Da bambino, per via della professione di mio padre, frequentavo tanto i teatri d’opera, la scoperta deIla grandezza di Mozart era legata all’esperienza della centralità del palcoscenico. Anche i Concerti seguono dei principi compositivi legati a una drammaturgia musicale ben precisa, ricchi come sono di elementi paralinguistici. E’ merito di varie generazioni di pionieri dediti a una rinnovata prassi esecutiva, basata sulle necessarie conoscenze storiche, l’aver reso ciò ancora più evidente di prima, anche perché coincide con un diffuso sentire contemporaneo.
Con l’Orchestra del Teatro Olimpico eseguirà il Concerto n.17 K453 in un programma che lo accosta alla Sinfonia “La Poule” di Haydn e la Quinta di Schubert. Insomma, un grande omaggio alla cultura viennese…
Sì. In Haydn si manifesta uno sperimentalismo che rende, battuta per battuta, la partitura una scoperta perenne, come se lui stesso fosse sorpreso dalla propria scrittura. Su Mozart ho risposto prima, si può precisare che qui nei tempi rapidi si manifesta tra luci e ombre un esteso senso dell’umorismo, mentre l’Andantino prende spunto appunto da una scena d’opera abitata principalmente da una vena malinconica. Schubert nella Sinfonie precedenti si era dimostrato già parecchio audace, in direzione di un suo indirizzo inconfondibile. La Quinta mi pare piuttosto una rievocazione di alcuni aspetti elegiaci del mondo mozartiano, ulteriormente illanguiditi. Anche nei tempi veloci la morbidezza delle transizioni armoniche crea un fascino da non sottovalutare.

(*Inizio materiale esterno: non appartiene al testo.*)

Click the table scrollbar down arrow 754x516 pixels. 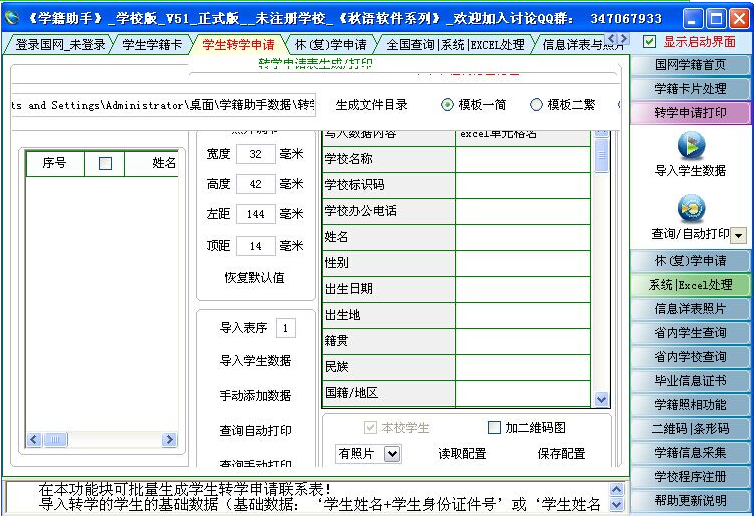601,399
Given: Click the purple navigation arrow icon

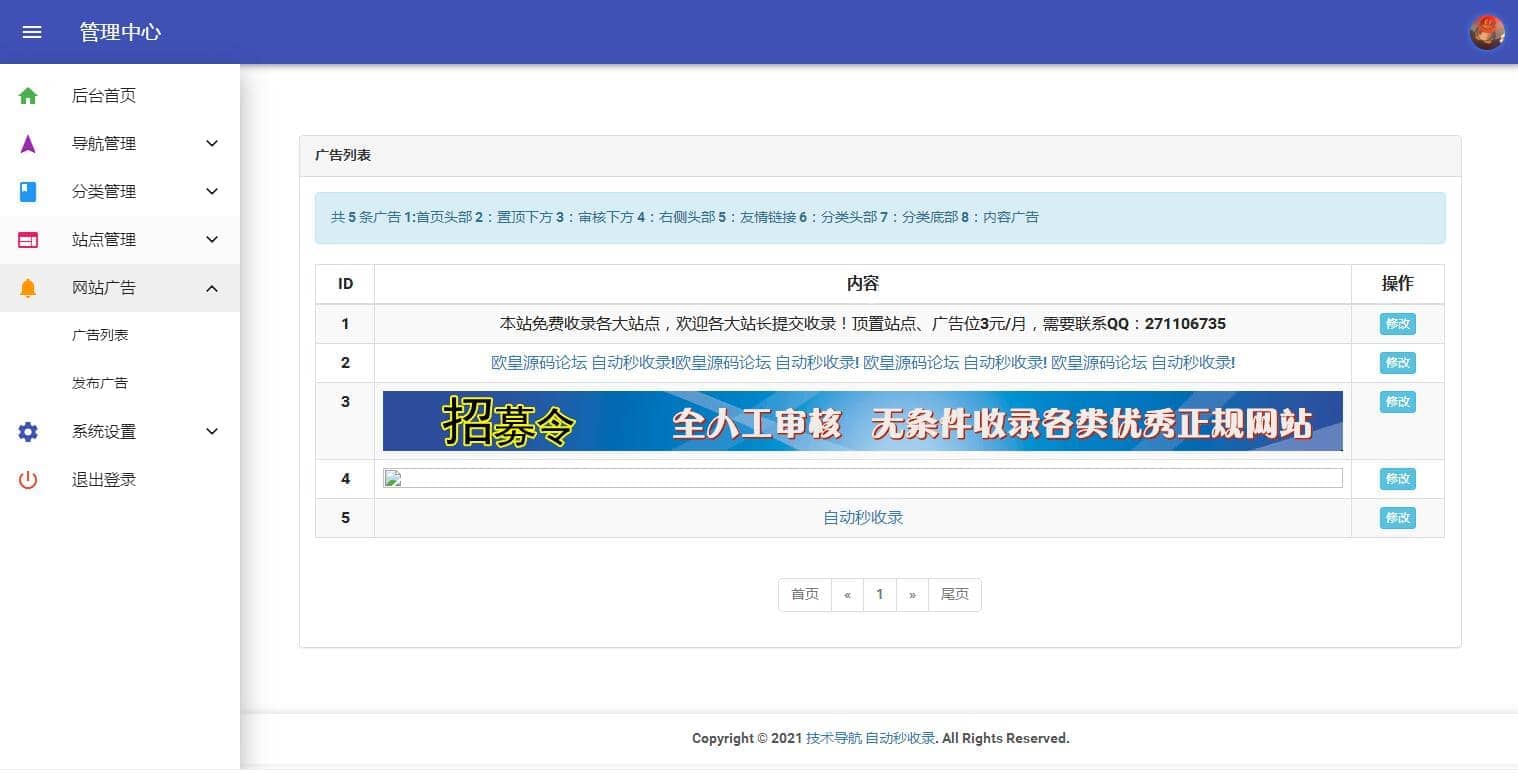Looking at the screenshot, I should coord(28,144).
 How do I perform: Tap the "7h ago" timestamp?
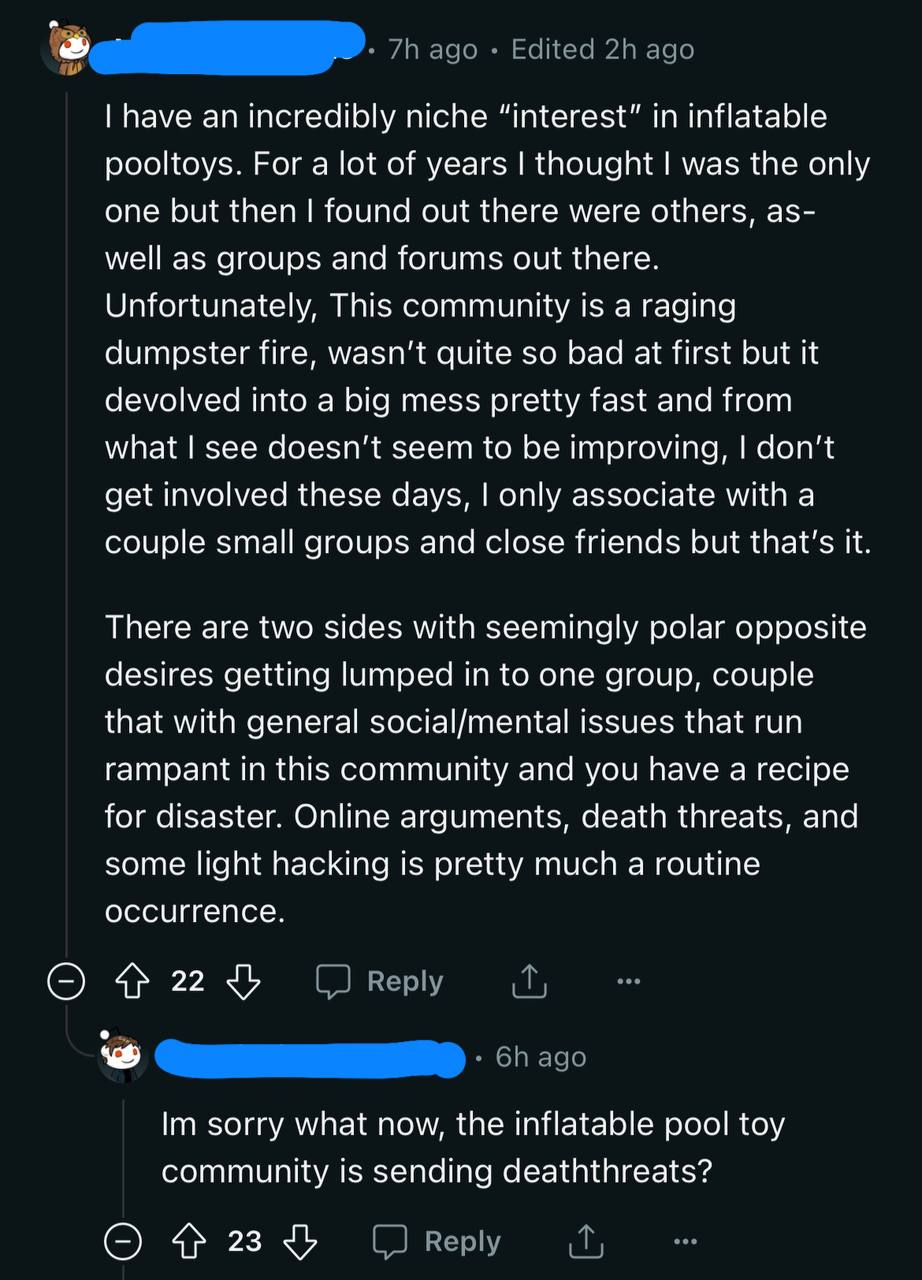coord(433,49)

Quali sono le sue abitudini prima di eseguire una partitura?
Cerco di entrare nello spirito dell’opera attraverso dei procedimenti sia analitici sia legati all’immedesimazione di un contenuto. Ciò avviene anche svolgendo delle attività quotidiane.
Sarà artista in residenza per Trame sonore, il rinomato festival mantovano. Che repertorio intende approfondire? E perché?
Saint-Saëns, Bizet, Fauré, Debussy, Schumann. Di base non c’è un particolare significato programmatico, si tratta principalmente del piacere di suonare un repertorio meraviglioso con dei musicisti che amo e stimo. Interessante è l’inserimento del Quintetto per pianoforte e archi di Bartók, cospicua opera giovanile, dai spunti ancora tardoromantici, ma già dimostrazione della presenza di una forte personalità. L’abbiamo recentemente inciso per l’etichetta Alpha, come del resto il Trio “Dumky” di Dvořák, presente anche esso a Mantova.
Le manca la Germania?
No, anche perché in tempi “normali” la frequento spesso.
Vino o birra?
Senza dubbio vino.
Un sogno nel cassetto.
Ne parlerò solo quando si realizzerà. Sta appunto nel cassetto.